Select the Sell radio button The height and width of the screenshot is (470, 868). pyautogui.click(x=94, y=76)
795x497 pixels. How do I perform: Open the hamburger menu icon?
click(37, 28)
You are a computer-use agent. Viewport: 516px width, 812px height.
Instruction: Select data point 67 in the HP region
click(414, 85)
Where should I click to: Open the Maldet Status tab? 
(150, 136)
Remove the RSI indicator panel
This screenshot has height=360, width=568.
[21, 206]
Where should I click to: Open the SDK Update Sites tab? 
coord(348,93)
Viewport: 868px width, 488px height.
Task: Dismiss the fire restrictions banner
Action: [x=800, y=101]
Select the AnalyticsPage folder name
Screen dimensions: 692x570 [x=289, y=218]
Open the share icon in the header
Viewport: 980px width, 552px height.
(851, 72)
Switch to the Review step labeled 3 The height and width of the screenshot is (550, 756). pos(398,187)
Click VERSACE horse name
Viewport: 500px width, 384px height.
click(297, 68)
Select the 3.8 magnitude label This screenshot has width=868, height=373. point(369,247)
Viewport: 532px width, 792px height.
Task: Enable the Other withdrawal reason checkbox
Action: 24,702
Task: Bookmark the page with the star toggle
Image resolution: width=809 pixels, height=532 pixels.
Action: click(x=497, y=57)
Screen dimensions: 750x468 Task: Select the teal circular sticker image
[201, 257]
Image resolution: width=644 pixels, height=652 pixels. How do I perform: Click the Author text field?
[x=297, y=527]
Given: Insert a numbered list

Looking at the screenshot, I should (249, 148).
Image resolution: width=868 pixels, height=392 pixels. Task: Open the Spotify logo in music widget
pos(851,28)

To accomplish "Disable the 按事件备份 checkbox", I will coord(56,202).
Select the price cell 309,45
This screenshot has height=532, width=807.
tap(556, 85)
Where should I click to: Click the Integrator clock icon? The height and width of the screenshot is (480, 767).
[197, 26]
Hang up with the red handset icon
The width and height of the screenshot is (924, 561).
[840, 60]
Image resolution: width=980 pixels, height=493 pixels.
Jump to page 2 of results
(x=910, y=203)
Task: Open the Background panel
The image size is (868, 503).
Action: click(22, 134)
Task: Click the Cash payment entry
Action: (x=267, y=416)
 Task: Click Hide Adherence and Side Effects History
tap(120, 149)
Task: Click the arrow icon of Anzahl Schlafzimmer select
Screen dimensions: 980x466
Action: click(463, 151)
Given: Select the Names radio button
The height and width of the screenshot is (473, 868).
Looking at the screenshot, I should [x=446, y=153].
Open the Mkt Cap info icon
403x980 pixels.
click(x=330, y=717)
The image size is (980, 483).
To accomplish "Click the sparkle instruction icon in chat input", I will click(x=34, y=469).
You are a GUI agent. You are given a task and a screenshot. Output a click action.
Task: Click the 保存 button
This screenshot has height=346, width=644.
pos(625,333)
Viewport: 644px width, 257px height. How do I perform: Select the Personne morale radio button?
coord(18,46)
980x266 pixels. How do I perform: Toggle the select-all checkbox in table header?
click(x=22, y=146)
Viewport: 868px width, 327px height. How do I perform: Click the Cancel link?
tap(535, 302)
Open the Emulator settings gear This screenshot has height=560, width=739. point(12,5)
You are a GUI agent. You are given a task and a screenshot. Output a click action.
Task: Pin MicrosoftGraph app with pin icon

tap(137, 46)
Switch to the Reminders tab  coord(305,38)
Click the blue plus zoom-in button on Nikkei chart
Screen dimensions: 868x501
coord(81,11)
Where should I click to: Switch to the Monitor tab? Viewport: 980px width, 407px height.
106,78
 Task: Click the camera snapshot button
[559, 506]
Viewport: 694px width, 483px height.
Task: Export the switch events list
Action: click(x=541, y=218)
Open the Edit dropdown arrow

______________________________

Please update the listing above so that every "How do I perform" reads "How would I do", with nothing else changed.

> [FINAL RESULT]:
Select the Sell radio button The height and width of the screenshot is (470, 868). pyautogui.click(x=94, y=76)
795x497 pixels. How would I do: Open the hamburger menu icon?
click(37, 28)
You are a computer-use agent. Viewport: 516px width, 812px height.
Instruction: Select data point 67 in the HP region
click(414, 85)
Where should I click to: Open the Maldet Status tab? 
(150, 136)
Remove the RSI indicator panel
This screenshot has height=360, width=568.
[21, 206]
Where should I click to: Open the SDK Update Sites tab? 
coord(348,93)
Viewport: 868px width, 488px height.
Task: Dismiss the fire restrictions banner
Action: [x=800, y=101]
Select the AnalyticsPage folder name
Screen dimensions: 692x570 [x=289, y=218]
Open the share icon in the header
Viewport: 980px width, 552px height.
(851, 72)
Switch to the Review step labeled 3 The height and width of the screenshot is (550, 756). pos(398,187)
Click VERSACE horse name
Viewport: 500px width, 384px height.
click(297, 68)
Select the 3.8 magnitude label This screenshot has width=868, height=373. point(369,247)
Viewport: 532px width, 792px height.
Task: Enable the Other withdrawal reason checkbox
Action: 24,702
Task: Bookmark the page with the star toggle
Image resolution: width=809 pixels, height=532 pixels.
Action: click(x=497, y=57)
Screen dimensions: 750x468 Task: Select the teal circular sticker image
[201, 257]
Image resolution: width=644 pixels, height=652 pixels. How would I do: Click the Author text field?
[x=297, y=527]
Given: Insert a numbered list

Looking at the screenshot, I should (249, 148).
Image resolution: width=868 pixels, height=392 pixels. Task: Open the Spotify logo in music widget
pos(851,28)

To accomplish "Disable the 按事件备份 checkbox", I will coord(56,202).
Select the price cell 309,45
This screenshot has height=532, width=807.
tap(556, 85)
Where should I click to: Click the Integrator clock icon? The height and width of the screenshot is (480, 767).
[197, 26]
Hang up with the red handset icon
The width and height of the screenshot is (924, 561).
[840, 60]
Image resolution: width=980 pixels, height=493 pixels.
Jump to page 2 of results
(x=910, y=203)
Task: Open the Background panel
The image size is (868, 503).
Action: click(22, 134)
Task: Click the Cash payment entry
Action: (x=267, y=416)
 Task: Click Hide Adherence and Side Effects History
tap(120, 149)
Task: Click the arrow icon of Anzahl Schlafzimmer select
Screen dimensions: 980x466
Action: click(463, 151)
Given: Select the Names radio button
The height and width of the screenshot is (473, 868).
Looking at the screenshot, I should [x=446, y=153].
Open the Mkt Cap info icon
403x980 pixels.
click(x=330, y=717)
The image size is (980, 483).
To accomplish "Click the sparkle instruction icon in chat input", I will click(x=34, y=469).
You are a GUI agent. You are given a task and a screenshot. Output a click action.
Task: Click the 保存 button
This screenshot has height=346, width=644.
pos(625,333)
Viewport: 644px width, 257px height. How would I do: Select the Personne morale radio button?
coord(18,46)
980x266 pixels. How would I do: Toggle the select-all checkbox in table header?
click(x=22, y=146)
Viewport: 868px width, 327px height. How would I do: Click the Cancel link?
tap(535, 302)
Open the Emulator settings gear This screenshot has height=560, width=739. point(12,5)
You are a GUI agent. You are given a task and a screenshot. Output a click action.
Task: Pin MicrosoftGraph app with pin icon

tap(137, 46)
Switch to the Reminders tab  coord(305,38)
Click the blue plus zoom-in button on Nikkei chart
Screen dimensions: 868x501
coord(81,11)
Where should I click to: Switch to the Monitor tab? Viewport: 980px width, 407px height.
106,78
 Task: Click the camera snapshot button
[559, 506]
Viewport: 694px width, 483px height.
Task: Export the switch events list
Action: click(x=541, y=218)
Open the Edit dropdown arrow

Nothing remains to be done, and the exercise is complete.